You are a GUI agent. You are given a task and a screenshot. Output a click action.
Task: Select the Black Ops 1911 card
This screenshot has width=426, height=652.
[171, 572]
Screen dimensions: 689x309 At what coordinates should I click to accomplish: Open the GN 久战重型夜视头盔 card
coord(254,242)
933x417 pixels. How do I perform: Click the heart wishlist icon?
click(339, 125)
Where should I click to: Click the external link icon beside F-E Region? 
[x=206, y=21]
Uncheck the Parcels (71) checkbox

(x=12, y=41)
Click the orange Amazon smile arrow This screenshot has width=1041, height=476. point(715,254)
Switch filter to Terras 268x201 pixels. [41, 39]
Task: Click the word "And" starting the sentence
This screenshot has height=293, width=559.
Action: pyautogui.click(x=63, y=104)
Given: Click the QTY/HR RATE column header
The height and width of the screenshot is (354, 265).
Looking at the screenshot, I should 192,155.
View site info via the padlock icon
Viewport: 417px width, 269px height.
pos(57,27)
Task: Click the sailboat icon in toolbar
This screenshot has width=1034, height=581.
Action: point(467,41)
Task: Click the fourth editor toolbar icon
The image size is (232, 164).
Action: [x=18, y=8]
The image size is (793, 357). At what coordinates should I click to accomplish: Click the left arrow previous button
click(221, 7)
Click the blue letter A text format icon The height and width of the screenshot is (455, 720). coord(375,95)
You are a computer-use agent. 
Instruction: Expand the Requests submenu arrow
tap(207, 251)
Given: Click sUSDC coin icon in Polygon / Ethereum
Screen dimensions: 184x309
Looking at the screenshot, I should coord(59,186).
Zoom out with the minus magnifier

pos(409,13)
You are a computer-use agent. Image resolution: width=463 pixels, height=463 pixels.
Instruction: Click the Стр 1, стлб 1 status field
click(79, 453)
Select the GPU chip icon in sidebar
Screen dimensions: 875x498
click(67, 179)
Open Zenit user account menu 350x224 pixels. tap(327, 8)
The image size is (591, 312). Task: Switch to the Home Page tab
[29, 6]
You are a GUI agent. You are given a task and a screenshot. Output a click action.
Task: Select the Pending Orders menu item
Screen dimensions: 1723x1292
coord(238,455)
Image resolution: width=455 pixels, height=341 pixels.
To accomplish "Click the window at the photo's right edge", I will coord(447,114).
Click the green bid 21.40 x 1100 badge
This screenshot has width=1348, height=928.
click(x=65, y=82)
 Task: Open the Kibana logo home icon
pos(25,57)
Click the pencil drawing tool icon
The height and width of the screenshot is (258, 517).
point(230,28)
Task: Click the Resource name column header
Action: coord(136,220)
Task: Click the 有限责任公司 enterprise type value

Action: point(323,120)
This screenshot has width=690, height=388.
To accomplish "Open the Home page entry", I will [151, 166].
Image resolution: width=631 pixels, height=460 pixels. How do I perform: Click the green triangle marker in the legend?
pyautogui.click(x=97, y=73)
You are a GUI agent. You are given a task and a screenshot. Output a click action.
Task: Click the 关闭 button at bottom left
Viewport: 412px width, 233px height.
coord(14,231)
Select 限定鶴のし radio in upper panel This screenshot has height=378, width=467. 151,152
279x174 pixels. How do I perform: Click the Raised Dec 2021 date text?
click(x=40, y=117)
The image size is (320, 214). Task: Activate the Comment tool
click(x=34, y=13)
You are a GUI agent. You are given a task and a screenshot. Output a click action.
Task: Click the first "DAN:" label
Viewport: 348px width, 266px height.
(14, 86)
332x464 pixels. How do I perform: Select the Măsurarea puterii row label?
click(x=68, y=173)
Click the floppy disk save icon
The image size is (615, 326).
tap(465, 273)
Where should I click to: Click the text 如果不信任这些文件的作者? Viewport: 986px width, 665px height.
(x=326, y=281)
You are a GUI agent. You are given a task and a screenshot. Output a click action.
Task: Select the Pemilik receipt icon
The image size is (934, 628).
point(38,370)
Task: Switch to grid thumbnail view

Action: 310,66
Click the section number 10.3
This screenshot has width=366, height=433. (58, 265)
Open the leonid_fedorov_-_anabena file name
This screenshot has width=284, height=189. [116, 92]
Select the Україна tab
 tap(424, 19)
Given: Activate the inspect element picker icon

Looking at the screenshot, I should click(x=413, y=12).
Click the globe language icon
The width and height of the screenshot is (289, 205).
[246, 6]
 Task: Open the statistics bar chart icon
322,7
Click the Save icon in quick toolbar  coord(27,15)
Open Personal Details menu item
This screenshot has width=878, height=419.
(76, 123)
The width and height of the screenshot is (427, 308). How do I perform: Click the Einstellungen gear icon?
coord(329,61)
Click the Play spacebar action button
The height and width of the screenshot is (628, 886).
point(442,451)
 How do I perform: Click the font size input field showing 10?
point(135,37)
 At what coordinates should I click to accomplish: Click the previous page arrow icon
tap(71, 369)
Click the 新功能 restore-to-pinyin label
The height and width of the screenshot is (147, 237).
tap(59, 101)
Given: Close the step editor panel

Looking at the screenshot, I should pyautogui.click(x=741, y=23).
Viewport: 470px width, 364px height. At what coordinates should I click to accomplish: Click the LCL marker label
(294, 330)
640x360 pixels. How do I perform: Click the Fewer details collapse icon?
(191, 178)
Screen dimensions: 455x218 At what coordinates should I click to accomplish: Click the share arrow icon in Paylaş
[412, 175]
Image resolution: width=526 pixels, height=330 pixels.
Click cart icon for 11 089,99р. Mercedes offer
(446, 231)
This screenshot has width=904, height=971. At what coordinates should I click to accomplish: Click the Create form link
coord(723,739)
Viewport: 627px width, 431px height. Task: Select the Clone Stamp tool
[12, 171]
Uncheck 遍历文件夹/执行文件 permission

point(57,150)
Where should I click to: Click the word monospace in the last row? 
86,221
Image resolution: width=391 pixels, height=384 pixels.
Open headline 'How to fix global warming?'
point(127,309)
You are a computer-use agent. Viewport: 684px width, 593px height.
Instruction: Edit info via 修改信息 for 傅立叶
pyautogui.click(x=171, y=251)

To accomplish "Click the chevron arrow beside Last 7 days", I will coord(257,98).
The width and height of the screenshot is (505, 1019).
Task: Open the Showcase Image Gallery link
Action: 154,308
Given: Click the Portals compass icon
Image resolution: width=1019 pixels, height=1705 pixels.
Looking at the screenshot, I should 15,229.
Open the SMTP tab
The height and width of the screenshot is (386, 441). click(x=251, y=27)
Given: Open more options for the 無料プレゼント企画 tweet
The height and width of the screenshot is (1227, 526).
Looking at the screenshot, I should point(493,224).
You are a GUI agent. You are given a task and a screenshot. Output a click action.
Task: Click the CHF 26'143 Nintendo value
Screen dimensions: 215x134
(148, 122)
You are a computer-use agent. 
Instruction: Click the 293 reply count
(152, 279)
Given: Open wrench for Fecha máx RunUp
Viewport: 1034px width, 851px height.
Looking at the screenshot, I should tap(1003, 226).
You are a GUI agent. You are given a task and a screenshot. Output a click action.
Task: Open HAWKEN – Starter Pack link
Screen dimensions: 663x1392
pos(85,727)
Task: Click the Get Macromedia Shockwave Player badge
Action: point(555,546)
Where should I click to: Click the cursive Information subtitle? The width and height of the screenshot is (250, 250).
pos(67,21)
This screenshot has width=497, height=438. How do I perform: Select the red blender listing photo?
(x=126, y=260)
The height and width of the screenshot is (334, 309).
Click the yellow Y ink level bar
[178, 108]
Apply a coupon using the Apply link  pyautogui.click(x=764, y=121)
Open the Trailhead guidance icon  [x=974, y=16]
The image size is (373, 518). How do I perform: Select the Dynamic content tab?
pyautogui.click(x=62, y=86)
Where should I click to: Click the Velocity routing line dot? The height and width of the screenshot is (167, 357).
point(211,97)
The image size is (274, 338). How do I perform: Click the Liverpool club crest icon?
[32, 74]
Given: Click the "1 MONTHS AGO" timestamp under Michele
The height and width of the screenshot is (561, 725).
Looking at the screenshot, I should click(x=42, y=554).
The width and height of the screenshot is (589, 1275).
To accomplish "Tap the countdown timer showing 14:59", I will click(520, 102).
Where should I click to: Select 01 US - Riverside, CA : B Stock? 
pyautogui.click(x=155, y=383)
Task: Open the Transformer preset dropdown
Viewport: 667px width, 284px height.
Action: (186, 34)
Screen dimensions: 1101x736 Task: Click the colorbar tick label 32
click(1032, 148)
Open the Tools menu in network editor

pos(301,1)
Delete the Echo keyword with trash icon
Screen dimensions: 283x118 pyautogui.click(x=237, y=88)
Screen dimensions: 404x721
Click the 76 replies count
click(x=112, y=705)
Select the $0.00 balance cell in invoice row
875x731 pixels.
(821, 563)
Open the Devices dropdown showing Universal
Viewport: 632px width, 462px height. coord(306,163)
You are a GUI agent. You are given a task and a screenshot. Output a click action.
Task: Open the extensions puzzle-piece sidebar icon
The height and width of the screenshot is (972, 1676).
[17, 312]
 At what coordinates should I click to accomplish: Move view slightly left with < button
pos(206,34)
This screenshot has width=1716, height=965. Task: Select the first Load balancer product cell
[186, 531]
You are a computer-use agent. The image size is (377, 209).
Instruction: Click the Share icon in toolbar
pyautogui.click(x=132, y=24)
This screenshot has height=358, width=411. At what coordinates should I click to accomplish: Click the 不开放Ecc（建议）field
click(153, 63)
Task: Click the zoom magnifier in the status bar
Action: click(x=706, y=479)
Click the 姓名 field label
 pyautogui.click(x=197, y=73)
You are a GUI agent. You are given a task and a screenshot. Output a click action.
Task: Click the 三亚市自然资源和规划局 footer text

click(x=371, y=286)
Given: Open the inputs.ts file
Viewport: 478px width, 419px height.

---

■ **Task item**:
From the data above, output only the lines between the line containing "Click the yellow Y ink level bar" and the line containing "Screen dimensions: 404x721", inclusive, exactly as written.

■ **Reply**:
Click the yellow Y ink level bar
[178, 108]
Apply a coupon using the Apply link  pyautogui.click(x=764, y=121)
Open the Trailhead guidance icon  [x=974, y=16]
The image size is (373, 518). How do I perform: Select the Dynamic content tab?
pyautogui.click(x=62, y=86)
Where should I click to: Click the Velocity routing line dot? The height and width of the screenshot is (167, 357).
point(211,97)
The image size is (274, 338). How do I perform: Click the Liverpool club crest icon?
[32, 74]
Given: Click the "1 MONTHS AGO" timestamp under Michele
The height and width of the screenshot is (561, 725).
Looking at the screenshot, I should click(x=42, y=554).
The width and height of the screenshot is (589, 1275).
To accomplish "Tap the countdown timer showing 14:59", I will click(520, 102).
Where should I click to: Select 01 US - Riverside, CA : B Stock? 
pyautogui.click(x=155, y=383)
Task: Open the Transformer preset dropdown
Viewport: 667px width, 284px height.
Action: (186, 34)
Screen dimensions: 1101x736 Task: Click the colorbar tick label 32
click(1032, 148)
Open the Tools menu in network editor

pos(301,1)
Delete the Echo keyword with trash icon
Screen dimensions: 283x118 pyautogui.click(x=237, y=88)
Screen dimensions: 404x721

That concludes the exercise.